## Selected extract

BiFuncLib's documentation

BiFuncLib is a Python package that aggregates multiple biclustering methods mainly for functional data.

This Page

FunPF

Method Description

This method is developed by our team. We propose a doubly-penalized fusion framework that simultaneously estimates smooth functional curves and discovers row (sample) and column (covariate) clusters in a single optimization. The method is distribution-free and automatically determines the number of clusters. The key steps are listed below.

  1. Functional Representation

    Each observed curve is expanded with B-spline basis functions

    \[g_{i,j}(t) \approx \mathbf{U}_p(t)^\top \boldsymbol{\beta}_{i,j},\]

    yielding coefficient vectors \(\boldsymbol{\beta}_{i,j} \in \mathbb{R}^p\).

  2. Objective Function

    Minimize

    \[L(\boldsymbol{\beta}) = \frac{1}{2}\| \mathbf{Y} - \mathbf{U} \boldsymbol{\beta} \|_2^2 + \frac{\gamma_1}{2} \boldsymbol{\beta}^\top \mathbf{M} \boldsymbol{\beta} + \gamma_2 \sum_{i_1 < i_2} \rho_\tau \left( \| \boldsymbol{\beta}^{(r)}_{i_1} - \boldsymbol{\beta}^{(r)}_{i_2} \|_2 \right) + \gamma_2 \sqrt{\frac{N}{q}} \sum_{j_1 < j_2} \rho_\tau \left( \| \boldsymbol{\beta}^{(c)}_{j_1} - \boldsymbol{\beta}^{(c)}_{j_2} \|_2 \right),\]

where

  • \(\gamma_1\) smooths each curve via a second-order difference penalty (matrix \(\mathbf{M}\));

  • \(\gamma_2\) induces fusion of sample / covariate coefficients via a concave penalty \(\rho_\tau\) (MCP or SCAD);

  • \(\boldsymbol{\beta}^{(r)}_i\) and \(\boldsymbol{\beta}^{(c)}_j\) denote the stacked coefficients for sample \(i\) and covariate \(j\) respectively.

  1. Tuning

    • Step 1 (smoothness): fix \(\gamma_2 = 0\) and choose optimal \(\gamma_1\) via BIC.

    • Step 2 (fusion): fix \(\gamma_1\) and choose \(\gamma_2\) via a second BIC.

  2. ADMM Algorithm

    • Primal updates: closed-form ridge-type solution for \(\boldsymbol{\beta}\).

    • Dual updates: closed-form soft-thresholding for sample- and covariate-level fusion variables.

    • Convergence: monitored through primal and dual residuals.

  3. Statistical Guarantees

    • Consistency: under mild regularity, the oracle estimator (with known clusters) achieves

      \[\| \hat{g}_{k_r,k_c} - g^*_{k_r,k_c} \| = O_P \left( \left( \frac{p \log(Nq)}{|G_{\min}|} \right)^{1/2} \right).\]
    • Clustering consistency: a local minimizer equals the oracle estimator with probability → 1 as \(N, q \to \infty\).

(Stored records)

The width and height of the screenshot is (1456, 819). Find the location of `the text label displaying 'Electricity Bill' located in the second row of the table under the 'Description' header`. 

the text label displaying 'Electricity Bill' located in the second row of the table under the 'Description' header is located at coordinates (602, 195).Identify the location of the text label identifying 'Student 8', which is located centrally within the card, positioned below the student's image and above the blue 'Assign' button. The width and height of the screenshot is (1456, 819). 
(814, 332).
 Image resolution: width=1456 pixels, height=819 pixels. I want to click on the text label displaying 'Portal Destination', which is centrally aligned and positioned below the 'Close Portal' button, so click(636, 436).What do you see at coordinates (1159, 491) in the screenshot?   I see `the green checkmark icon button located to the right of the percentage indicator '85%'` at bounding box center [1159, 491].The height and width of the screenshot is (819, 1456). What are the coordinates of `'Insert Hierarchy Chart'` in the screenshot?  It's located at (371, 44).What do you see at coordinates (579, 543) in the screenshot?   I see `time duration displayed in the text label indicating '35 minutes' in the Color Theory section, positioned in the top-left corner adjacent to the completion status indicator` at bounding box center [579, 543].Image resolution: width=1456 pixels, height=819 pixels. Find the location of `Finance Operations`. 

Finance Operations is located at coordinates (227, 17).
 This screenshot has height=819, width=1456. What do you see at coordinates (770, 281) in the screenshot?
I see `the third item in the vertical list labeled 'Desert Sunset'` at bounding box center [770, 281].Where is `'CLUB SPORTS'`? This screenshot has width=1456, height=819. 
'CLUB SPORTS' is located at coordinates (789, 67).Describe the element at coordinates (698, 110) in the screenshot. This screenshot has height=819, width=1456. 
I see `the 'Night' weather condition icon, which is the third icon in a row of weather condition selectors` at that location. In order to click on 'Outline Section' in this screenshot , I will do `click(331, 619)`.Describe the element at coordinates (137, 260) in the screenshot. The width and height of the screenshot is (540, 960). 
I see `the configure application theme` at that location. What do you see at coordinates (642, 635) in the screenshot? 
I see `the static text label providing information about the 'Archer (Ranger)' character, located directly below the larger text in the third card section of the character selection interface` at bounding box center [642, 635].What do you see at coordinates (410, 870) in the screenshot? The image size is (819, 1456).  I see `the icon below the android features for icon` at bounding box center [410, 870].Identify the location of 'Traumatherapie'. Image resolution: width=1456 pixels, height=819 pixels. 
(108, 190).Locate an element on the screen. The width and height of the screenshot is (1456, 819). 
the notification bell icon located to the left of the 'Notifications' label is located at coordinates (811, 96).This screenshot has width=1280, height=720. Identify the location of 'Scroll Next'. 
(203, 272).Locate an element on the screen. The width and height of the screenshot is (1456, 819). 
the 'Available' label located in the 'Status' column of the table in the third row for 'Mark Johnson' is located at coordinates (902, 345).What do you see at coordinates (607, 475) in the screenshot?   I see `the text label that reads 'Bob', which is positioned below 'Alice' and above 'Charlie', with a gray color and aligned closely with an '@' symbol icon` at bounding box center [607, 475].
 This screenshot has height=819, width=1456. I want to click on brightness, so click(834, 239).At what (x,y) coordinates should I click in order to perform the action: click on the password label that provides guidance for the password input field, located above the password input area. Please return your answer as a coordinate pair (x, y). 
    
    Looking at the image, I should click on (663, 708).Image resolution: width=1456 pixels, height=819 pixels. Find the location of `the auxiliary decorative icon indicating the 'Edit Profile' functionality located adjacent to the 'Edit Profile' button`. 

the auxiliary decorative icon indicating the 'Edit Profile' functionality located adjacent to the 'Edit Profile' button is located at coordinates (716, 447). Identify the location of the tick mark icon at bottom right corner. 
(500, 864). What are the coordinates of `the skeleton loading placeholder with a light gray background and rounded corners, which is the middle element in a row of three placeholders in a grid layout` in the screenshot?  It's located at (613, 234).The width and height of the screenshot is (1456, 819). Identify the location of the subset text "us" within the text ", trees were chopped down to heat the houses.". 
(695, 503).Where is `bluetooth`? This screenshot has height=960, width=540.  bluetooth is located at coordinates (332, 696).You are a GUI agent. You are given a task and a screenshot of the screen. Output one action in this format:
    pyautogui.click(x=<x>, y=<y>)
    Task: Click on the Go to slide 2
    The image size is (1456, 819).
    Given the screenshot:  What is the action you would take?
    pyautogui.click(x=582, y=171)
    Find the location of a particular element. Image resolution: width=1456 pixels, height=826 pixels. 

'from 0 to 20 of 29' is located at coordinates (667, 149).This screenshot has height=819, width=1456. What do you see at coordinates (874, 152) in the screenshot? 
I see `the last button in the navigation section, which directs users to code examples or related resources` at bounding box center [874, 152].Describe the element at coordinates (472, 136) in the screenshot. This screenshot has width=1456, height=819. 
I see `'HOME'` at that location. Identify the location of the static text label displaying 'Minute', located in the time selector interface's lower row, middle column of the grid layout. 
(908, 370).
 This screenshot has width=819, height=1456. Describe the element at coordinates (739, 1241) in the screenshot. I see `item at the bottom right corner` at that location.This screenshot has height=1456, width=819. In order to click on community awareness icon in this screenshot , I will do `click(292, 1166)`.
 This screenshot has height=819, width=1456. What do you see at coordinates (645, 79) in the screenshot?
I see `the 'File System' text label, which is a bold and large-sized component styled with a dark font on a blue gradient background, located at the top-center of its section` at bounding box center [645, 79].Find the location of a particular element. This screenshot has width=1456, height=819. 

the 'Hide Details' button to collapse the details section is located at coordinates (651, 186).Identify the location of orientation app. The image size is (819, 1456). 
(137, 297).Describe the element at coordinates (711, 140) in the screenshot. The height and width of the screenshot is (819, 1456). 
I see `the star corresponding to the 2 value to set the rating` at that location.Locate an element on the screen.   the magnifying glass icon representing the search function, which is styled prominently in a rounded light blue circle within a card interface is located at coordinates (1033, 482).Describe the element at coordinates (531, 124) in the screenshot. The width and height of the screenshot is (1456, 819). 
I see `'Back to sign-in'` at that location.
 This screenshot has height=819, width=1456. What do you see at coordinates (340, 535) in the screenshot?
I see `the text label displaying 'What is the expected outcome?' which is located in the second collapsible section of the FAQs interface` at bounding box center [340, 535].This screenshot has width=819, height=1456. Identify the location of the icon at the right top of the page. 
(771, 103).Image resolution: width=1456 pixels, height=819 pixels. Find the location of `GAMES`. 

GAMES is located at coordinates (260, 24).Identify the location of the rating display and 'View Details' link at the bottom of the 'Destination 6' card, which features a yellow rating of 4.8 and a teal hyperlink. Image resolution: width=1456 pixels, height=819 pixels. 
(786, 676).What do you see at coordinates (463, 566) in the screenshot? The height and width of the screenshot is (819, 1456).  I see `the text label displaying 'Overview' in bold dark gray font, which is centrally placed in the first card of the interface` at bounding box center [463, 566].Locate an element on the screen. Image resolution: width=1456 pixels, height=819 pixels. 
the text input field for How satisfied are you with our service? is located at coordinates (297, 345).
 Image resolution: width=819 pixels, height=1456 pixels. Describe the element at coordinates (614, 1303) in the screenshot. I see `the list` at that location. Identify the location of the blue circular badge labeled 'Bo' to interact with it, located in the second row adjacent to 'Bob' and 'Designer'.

## What you need to do
1. Answer these about the FunPF method description:
(a) What kind of basis functions is each observed curve expanded with?
(b) Which two options are named for the concave penalty used in the fusion term?
(c) In the smoothness step of tuning, what is the second penalty parameter fixed at, and what criterion chooses the first?
2. Please extend the FunPF method description from where it stops, in the same style.

## Solved problems
1.
(a) B-spline basis functions.
(b) MCP or SCAD.
(c) It is fixed at 0, and the first parameter is chosen via BIC.

2.
Function

This method provides three core functions: pf_sim_data, pf_bifunc and FDPlot.pf_fdplot. In this section, we detail their respective usage, as well as parameters, output values and usage examples for each function.

pf_sim_data

pf_sim_data generates simulated data according to the FunPF model, which transforms the 3D data into a 2D matrix, and seperates data into 3*3 parts.

pf_sim_data(n, T, nknots, order, seed = 123)

Parameter

Parameter

Description

n

integer, the number of samples.

T

integer, the number of time points per sample.

nknots

integer, the number of interior knots used in the B-spline basis expansion for estimating the underlying mean functions.

order

integer, the polynomial degree of the B-spline basis plus one (e.g., order 4 gives cubic splines).

seed

integer, random seeds each time when data is generated. Default is 123.

Value

The function pf_sim_data outputs a dict contains simulated data matrix and the true clustering results.

  • data: dataframe, a simulated data with different time and measurements.

  • location: array, a sequence of time from 0 to 1.

  • feature cluster: list, true feature clustering results.

  • sample cluster: list, true sample clustering results.

Example

from BiFuncLib.simulation_data import pf_sim_data
pf_simdata = pf_sim_data(n = 60, T = 10, nknots = 3, order = 3, seed = 123)['data']

pf_bifunc

pf_bifunc performs model fitting.

pf_bifunc(data, nknots, order, gamma1, gamma2, opt = False, theta = 1, tau = 3, max_iter = 500, eps_abs = 1e-3, eps_rel = 1e-3)

Parameter

Parameter

Description

data

array or list, a data array of size n x p x t or a list contains two distinct n x p x t datasets.

nknots

integer, number of interior knots used in the B-spline basis expansion for estimating the underlying mean functions.

order

integer, polynomial degree of the B-spline basis plus one (e.g., order 4 gives cubic splines).

gamma1

numeric or list, smoothness penalty tuning parameter that controls the trade-off between data fidelity and functional smoothness during estimation.

gamma2

numeric or list, fusion penalty tuning parameter that governs the strength of clustering by penalizing differences between coefficient vectors.

opt

bool, if True the function selects optimal (gamma1, gamma2) via a two-step BIC procedure; otherwise user-supplied values are used. Default is False.

theta

numeric (>0), ADMM augmented-Lagrangian penalty weight. Default is 1.

tau

numeric (>1), MCP/SCAD regularization parameter controlling the concavity of the fusion penalty. Default is 3.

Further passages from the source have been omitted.